Handling a tsunami of data

Nieuws | de redactie
7 februari 2014 | The era of eScience makes data as valuable as scientific research in itself. Good data management practices are therefore indispensable. “Someone needs to take responsibility for these data.”

In Leiden, a unique group of data-experts, domain leaders and key opinion leaders from across the Life Sciences came together to take steps towards ensuring Data Stewardship for the future. Their plans include key aspects of a global infrastructure for effective data publishing, discovery, sharing and re-use for eScience experimentation.

Data not interoperable

The group included some of the most influential names in the field of biological data management and were drawn from Europe, the US and Latin America, representing leading research infrastructures and policy institutes, publishers, semantic web specialists, innovators, computer scientists and experimental (e)Scientists. The meeting, taking place at the Lorentz center, was part of an ongoing collaboration with the Netherlands eScience Center (NLeSC).

“In the Life Sciences, the data is very complex, because it comes from many different levels, like populations, organisms and genomics. Therefore data is by nature not interoperable.” Barend Mons,  biosemantics professor at Leiden University Medical Center, former Director of the National Bioinformatics Center and eScience Integrator, explains why his research field is in dire need of a proper framework on the use of data.
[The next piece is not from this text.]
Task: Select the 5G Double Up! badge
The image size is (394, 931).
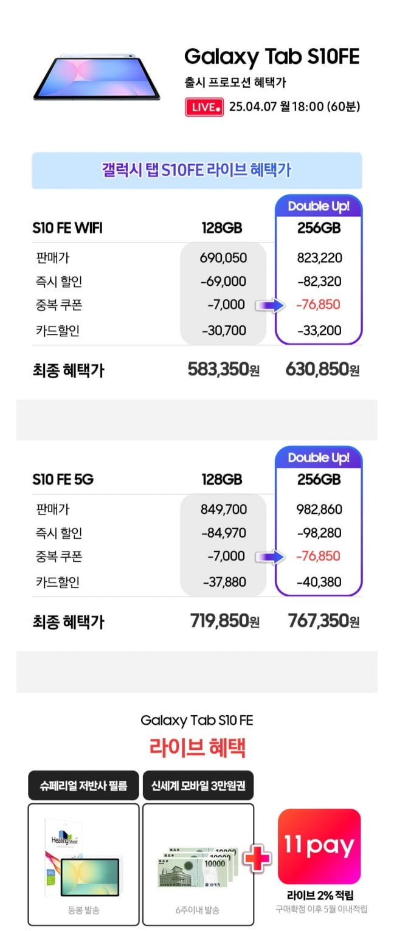Action: [319, 457]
It is “through professional data-finding that we can speed up discovery”. With that goal in mind, the group gathered to discuss the establishment of a ‘Virtual Research Environment’. An environment like that should overcome the problem of generated data being saved in an ad-hoc manner with little or no metadata to fully explain the provenance of the data.

No reward for entering your data

“This is an effort to take it all one step further.” Niklas Blomberg is the founding director of ELIXIR, the European organization that aims to unite the leading life science organizations in managing and safeguarding the massive amounts of generated data. “There is no reward for entering your data and adding metadata to it,” Blomberg says. Instead it’s about scientific papers, while the data in itself is equally important. “Researchers are looking for support and guidance.”

With the current ‘tsunami of data’ combined with the technological possibilities to assess these data, it becomes more and more important to store and reproduce all the data in a way that everyone gets to use it. “We keep spitting out without knowing how to use it, Mons says. “We need to integrate all these datasets.”

“This is no longer a technological issue, like the framework. We are now talking about social change.” Social change is needed in the way researchers make their data available for future research. At this moment there is not much incentive to do so. Researchers should be rewarded for sharing their data properly in that respect.

Bioscience could set an example

At ELIXIR, of which The Netherlands recently became its eight formal member, Blomberg is trying to help researchers achieve these goals. Blomberg: “We have big training programs to help them deal with their data-management issues. We have data-experts as well, but this also means that researchers have to trust their core-asset to an outsider.”

“It is about social willingness,” George Strawn adds. He is the director of the Federal Networking and Information Technology Research and Development (NITRD) from the US. “Bioscience is a good place to begin with”, he says, and could make a case which proves to be very useful for other disciplines.

The effort made at the Lorentz Center is therefore an important one, Blomberg admits. “It is about making the data sustainable. Therefore, meeting here to create a common set of rules, is so important. I think this is a good assembly as we needed to find a way to bring these people together.”

Backbone for global interoperability

The principle outcome of the meeting is that a backbone will be designed that will enable global interoperability of data. The key requirement in order to achieve this, is to allow that computers can ‘independently’ browse all available data sets for a specific research requirement.

At the core of this ‘DATA FAIRPORT ecosystem’ will be a protocol that will define the basic semantic interoperability of datasets where possible, using endorsed or emerging community standards and protocols. However, Data Fairport is not about telling researchers how to store their data or manage their resources. The Fairport is working from the principle that “this is not the Metadata you should have, and this is how you can transcribe it into the proper format”.  

At this point the aim to create a Virtual Research Environment or “Data Fairport” is in a startup phase, but Barend Mons is happy with the researchers coming to Leiden to fundamentally discuss this matter. “Rather than money, it is knowledge that will get them out of their misery. Now we are modest in our short-term objectives. We need to develop a real solid plan and raise the funds to carry out those plans.”